Beijing wants Biden to be electedso he will continue to exploit the United States, as he has done for decades. Trump plays the Chinese card in the election campaign. Nothing strange: he had already done so in 2016 by accusing Obama (and his Secretary of State, Hillary Clinton) of having allowed the Chinese to rape America. Trump’s verbal violence is nothing new and his attempt to shift the attention of Americans from the disastrous management of the pandemic to the perilous China against which to reassemble his electorate was expected. But 2020 was not 2016: at the time Trump was a candidate, while now a president who often follows acts of government and controls half of Parliament.
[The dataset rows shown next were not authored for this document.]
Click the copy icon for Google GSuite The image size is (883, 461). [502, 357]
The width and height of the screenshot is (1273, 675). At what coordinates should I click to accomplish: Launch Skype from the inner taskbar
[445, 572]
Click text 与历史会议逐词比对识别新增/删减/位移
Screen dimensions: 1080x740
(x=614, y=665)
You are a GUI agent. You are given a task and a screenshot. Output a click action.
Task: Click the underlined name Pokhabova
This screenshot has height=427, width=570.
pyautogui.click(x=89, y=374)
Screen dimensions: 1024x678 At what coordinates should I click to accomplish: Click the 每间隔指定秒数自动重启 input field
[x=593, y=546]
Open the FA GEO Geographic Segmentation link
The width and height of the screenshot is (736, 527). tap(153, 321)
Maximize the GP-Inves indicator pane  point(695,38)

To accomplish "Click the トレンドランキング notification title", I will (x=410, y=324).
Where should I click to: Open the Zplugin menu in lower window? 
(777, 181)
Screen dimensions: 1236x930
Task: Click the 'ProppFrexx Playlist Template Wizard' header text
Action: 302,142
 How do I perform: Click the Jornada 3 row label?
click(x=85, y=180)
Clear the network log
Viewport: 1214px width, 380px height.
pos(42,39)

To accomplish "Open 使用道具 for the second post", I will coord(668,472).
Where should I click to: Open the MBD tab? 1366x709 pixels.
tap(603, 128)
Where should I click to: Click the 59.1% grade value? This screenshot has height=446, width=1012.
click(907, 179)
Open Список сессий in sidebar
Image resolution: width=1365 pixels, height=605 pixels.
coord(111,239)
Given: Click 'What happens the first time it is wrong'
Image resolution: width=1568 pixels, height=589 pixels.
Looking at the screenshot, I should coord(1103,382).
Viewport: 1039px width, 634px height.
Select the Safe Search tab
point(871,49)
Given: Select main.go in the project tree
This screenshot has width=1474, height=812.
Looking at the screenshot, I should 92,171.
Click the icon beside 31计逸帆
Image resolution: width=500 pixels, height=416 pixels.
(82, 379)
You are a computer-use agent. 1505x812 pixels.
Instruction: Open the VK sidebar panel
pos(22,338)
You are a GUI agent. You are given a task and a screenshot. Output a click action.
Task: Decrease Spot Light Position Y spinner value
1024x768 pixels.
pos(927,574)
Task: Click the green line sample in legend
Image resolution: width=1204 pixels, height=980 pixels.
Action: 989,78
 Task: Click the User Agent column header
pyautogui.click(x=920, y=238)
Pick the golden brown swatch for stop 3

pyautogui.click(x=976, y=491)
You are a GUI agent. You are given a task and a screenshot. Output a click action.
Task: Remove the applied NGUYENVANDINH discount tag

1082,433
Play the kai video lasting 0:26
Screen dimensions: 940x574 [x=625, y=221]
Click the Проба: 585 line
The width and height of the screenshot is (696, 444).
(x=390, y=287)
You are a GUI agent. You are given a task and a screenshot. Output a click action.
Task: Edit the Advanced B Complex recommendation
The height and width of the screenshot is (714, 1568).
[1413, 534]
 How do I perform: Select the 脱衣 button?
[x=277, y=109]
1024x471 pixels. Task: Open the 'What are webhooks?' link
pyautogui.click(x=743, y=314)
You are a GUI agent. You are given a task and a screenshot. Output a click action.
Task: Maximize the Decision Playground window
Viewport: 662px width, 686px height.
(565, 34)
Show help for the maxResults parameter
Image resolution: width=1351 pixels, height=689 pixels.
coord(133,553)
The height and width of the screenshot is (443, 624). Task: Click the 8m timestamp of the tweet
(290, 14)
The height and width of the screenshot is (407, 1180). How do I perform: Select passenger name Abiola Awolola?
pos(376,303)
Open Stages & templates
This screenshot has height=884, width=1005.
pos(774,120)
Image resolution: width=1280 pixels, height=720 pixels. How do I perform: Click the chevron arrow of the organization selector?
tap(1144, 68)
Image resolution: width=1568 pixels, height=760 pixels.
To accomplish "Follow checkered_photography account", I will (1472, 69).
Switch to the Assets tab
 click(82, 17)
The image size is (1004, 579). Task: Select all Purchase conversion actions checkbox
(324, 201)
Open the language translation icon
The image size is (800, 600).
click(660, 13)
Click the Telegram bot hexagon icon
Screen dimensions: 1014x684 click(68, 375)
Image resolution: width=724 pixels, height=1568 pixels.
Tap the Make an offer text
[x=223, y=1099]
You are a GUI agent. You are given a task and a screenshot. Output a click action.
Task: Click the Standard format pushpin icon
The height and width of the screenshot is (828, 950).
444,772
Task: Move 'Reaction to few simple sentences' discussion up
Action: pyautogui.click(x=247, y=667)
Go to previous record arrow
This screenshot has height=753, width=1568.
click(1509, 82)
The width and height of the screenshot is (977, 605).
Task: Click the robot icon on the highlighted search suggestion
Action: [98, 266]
On the other side, then, there is a lot of China more imperial and autocratic than that of 2016, ready to demolish the last shreds of respect for freedoms and human rights now that the windows of dialogue with the West are closing. What is happening in Hong Kong, with the new security law that would consider any dispute a subversive act, gives the idea of ​​how dangerous the turn is that China’s relations are taking with the United States and, probably, also with the his allies. Trump on the offensive, but the demolition of a system of economic, cultural and social interdependencies that seemed an insurance policy against new conflicts goes far beyond the electoral maneuvers and intentions of the Republican party: polls say that anti-Chinese feelings are growing across the United States. And while Biden, who already attacked China on the virus in February, when Trump still praised Xi Jinping, does not get stuck in the role of friend of Beijing and will be tough on Chinese human rights violations, the Senate has just voted unanimously law that could lead to the expulsion from the US stock exchange of many Chinese companies, from Alibaba to Baidu, who refuse to subject their accounts to the auditing controls required by US law. The technological divorce is becoming total with the ban on selling American semiconductors and its Asian allies such as Taiwan and Japan to Huawei. The Senate is preparing to vote on another law for sanctions against China if it still restricts Hong Kong’s freedom and does not dismantle the animal markets that generated the virus. Avoiding a cold war with China is becoming increasingly difficult.